By helping finance the expedition, which will cost an estimated $130 million, McDonald said RadioShack is investing in itself.

“We're investing in our future by supporting this. It's been highly motivational for our sales force,” he said.

McDonald spoke with excitement about a speech former astronaut Buzz Aldrin gave for RadioShack sales representatives.

“It was a religious experience,” he said.

RadioShack will spend about $1 million on the LunaCorp operations during 2000, according to David Gump, president of LunaCorp.

“They will spend more as time goes by, and they put us in front of their manufacturing partners,” which include Microsoft, Compaq, Sprint and RCA, Gump said. LunaCorp hopes to gain additional funding from these manufacturers and by selling Internet and television rights to companies interested in broadcasting the space mission.

“Basically, RadioShack has broken the imagination barrier. They've provided the leadership to have other companies gather around,” Gump said. But he admitted $1 million would fall far short of the moon.

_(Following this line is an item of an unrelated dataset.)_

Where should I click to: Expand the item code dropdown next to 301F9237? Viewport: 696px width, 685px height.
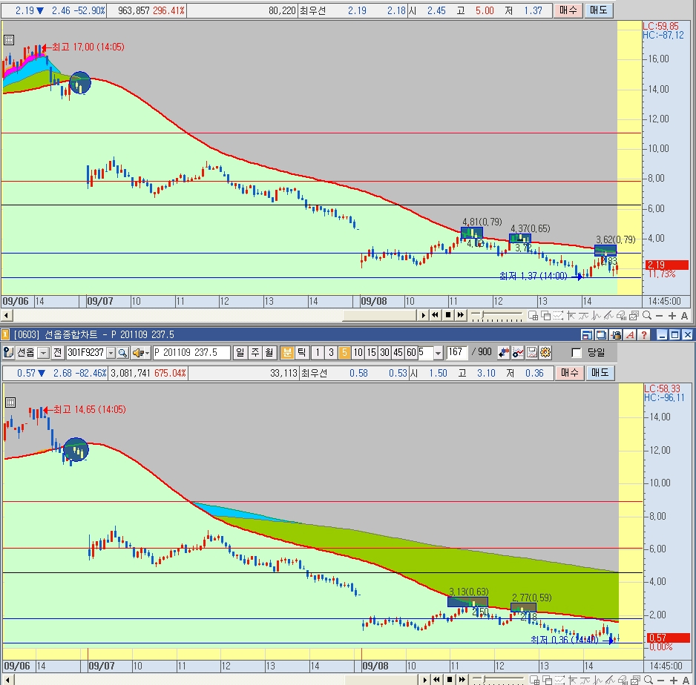109,353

“We need to put together a coalition of sponsors,” he said.

LunaCorp has no plans to market the space mission to a targeted audience.

“Our corporate sponsors will look to us to connect them” to an audience that may be interested in the mission or willing to subsidize a portion of the hefty tab, said Gump.

If everything goes as planned and the IceBreaker lands on the moon in the winter of 2003, it will be the first time LunaCorp, which formed in 1989, will have launched a space mission, Gump said.